Provided entries Block Start
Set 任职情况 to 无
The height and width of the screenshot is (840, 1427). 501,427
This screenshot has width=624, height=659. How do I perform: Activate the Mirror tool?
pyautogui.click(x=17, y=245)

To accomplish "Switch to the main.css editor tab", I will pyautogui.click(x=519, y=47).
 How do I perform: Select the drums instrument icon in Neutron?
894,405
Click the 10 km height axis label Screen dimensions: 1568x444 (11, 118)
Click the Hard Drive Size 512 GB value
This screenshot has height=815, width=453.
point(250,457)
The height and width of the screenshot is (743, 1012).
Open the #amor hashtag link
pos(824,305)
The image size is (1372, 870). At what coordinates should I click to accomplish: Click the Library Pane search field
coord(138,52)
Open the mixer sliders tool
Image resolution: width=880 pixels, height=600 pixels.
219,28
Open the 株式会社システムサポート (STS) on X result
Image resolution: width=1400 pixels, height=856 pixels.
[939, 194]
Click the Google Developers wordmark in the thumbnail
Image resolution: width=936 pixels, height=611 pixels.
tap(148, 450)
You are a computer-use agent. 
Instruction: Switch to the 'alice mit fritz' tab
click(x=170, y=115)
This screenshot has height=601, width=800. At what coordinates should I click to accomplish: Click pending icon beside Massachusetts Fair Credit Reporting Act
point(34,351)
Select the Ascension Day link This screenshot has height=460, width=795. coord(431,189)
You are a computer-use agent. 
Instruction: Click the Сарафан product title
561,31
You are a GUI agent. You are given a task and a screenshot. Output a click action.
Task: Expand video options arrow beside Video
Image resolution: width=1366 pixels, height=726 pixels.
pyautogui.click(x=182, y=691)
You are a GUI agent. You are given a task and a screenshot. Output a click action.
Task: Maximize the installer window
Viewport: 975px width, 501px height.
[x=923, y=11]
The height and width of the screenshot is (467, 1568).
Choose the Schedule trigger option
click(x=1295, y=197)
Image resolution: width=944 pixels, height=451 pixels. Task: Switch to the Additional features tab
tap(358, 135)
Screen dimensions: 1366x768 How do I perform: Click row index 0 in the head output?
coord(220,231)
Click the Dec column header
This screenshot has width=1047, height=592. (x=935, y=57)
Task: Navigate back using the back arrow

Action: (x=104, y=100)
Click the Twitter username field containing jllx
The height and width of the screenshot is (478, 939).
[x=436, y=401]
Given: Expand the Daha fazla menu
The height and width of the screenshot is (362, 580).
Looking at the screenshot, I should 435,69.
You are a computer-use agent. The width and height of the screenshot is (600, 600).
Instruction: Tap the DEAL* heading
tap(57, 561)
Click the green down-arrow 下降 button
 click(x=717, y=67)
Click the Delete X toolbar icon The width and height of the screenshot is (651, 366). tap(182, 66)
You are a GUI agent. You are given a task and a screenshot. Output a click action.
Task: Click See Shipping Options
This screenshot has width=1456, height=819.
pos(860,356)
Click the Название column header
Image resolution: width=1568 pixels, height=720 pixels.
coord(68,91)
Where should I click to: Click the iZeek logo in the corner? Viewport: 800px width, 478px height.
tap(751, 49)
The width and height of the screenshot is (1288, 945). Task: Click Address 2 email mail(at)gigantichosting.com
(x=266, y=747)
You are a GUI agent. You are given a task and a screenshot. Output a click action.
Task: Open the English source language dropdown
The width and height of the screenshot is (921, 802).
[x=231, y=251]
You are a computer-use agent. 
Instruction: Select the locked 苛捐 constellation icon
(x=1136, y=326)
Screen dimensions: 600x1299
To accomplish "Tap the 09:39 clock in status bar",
Provided entries Block End
Once you find the line with "Screen dimensions: 1366x768" in the entries above, output it and each line after it up to and including the line with "Task: Click See Shipping Options", and nothing else.

Output of the task.
Screen dimensions: 1366x768 How do I perform: Click row index 0 in the head output?
coord(220,231)
Click the Dec column header
This screenshot has width=1047, height=592. (x=935, y=57)
Task: Navigate back using the back arrow

Action: (x=104, y=100)
Click the Twitter username field containing jllx
The height and width of the screenshot is (478, 939).
[x=436, y=401]
Given: Expand the Daha fazla menu
The height and width of the screenshot is (362, 580).
Looking at the screenshot, I should 435,69.
You are a computer-use agent. The width and height of the screenshot is (600, 600).
Instruction: Tap the DEAL* heading
tap(57, 561)
Click the green down-arrow 下降 button
 click(x=717, y=67)
Click the Delete X toolbar icon The width and height of the screenshot is (651, 366). tap(182, 66)
You are a GUI agent. You are given a task and a screenshot. Output a click action.
Task: Click See Shipping Options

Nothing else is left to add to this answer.